*Text block:*
= Beginning of Section =

This Section does not prevent the Illinois Department and local governmental
units from reporting to appropriate law enforcement officials the desertion
or abandonment by a parent of a child, as a result of which financial aid
has been necessitated under Articles IV, V, or VI, or reporting
to
appropriate law enforcement officials instances in which a mother under
age 18 has a child out of wedlock and is an applicant for or recipient of
aid under any Article of this Code. The Illinois Department may provide
by rule for the county departments and local governmental units to initiate
proceedings under the Juvenile Court Act of 1987 to have children declared
to be neglected when they deem
such action necessary to protect the children from immoral influences
present in their home or surroundings.
This Section does not preclude the full exercise of the powers of the Board
of Public Aid Commissioners to inspect records and documents, as provided
for all advisory boards pursuant to Section 5‑505 of the
Departments of State Government Law (20 ILCS 5/5‑505).
This Section does not preclude exchanges of information among the Illinois
Department of Public Aid, the Department of Human Services (as successor to the
Department of Public Aid), and the Illinois Department of Revenue for the
purpose of verifying sources and amounts of income and for other purposes
directly connected with the administration of this Code and of the Illinois
Income Tax Act.

= End of Section =

*Entries supplied:*
= Beginning of Section =

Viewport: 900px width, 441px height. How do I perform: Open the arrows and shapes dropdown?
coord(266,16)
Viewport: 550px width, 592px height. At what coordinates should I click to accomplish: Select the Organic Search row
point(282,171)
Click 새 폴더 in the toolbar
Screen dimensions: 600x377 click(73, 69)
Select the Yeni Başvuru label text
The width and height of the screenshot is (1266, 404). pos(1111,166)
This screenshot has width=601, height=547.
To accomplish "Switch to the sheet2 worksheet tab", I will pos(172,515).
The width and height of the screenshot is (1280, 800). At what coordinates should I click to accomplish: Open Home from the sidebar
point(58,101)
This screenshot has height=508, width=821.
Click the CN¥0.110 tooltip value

= End of Section =

*Tasks and exercises:*
1. Copy the public aid statute from "This Section does not preclude the" to "(20 ILCS 5/5‑505).".
2. Answer these questions from the public aid statute:
(a) Under which Articles must financial aid have been necessitated for a parent's desertion or abandonment of a child to be reported?
(b) Under which Act may proceedings be started to have children declared neglected?
(c) Which department, besides Public Aid and Human Services, is named in the exchange of information?
3. Please go on with the public aid statute, not the rows, from where it stops.

*Answers for the exercise:*
1.
This Section does not preclude the full exercise of the powers of the Board
of Public Aid Commissioners to inspect records and documents, as provided
for all advisory boards pursuant to Section 5‑505 of the
Departments of State Government Law (20 ILCS 5/5‑505).

2.
(a) Articles IV, V, or VI
(b) The Juvenile Court Act of 1987
(c) The Illinois Department of Revenue

3.
The provisions of this Section and of Section 11‑11 as they apply to
applicants and recipients of public aid under Article V shall
be operative only to the extent that they do not conflict with any Federal
law or regulation governing Federal grants to this State for such programs.
The Illinois Department of Public Aid and the Department of Human Services
(as successor to the Illinois Department of Public Aid) shall enter into an
inter‑agency agreement with the
Department of Children and Family Services to establish a procedure by which
employees of the Department of Children and Family Services may have immediate
access to records,
files, papers, and communications (except medical, alcohol or drug assessment
or treatment, mental health, or any other medical records) of the Illinois
Department, county
departments, and local governmental units receiving State or federal funds or
aid, if the Department of Children and Family Services determines the
information is necessary to perform its duties under the Abused and Neglected
Child Reporting Act, the Child Care Act of 1969, and the Children and Family
Services Act.
(Source: P.A. 92‑111, eff. 1‑1‑02; 93‑311, eff. 1‑1‑04.)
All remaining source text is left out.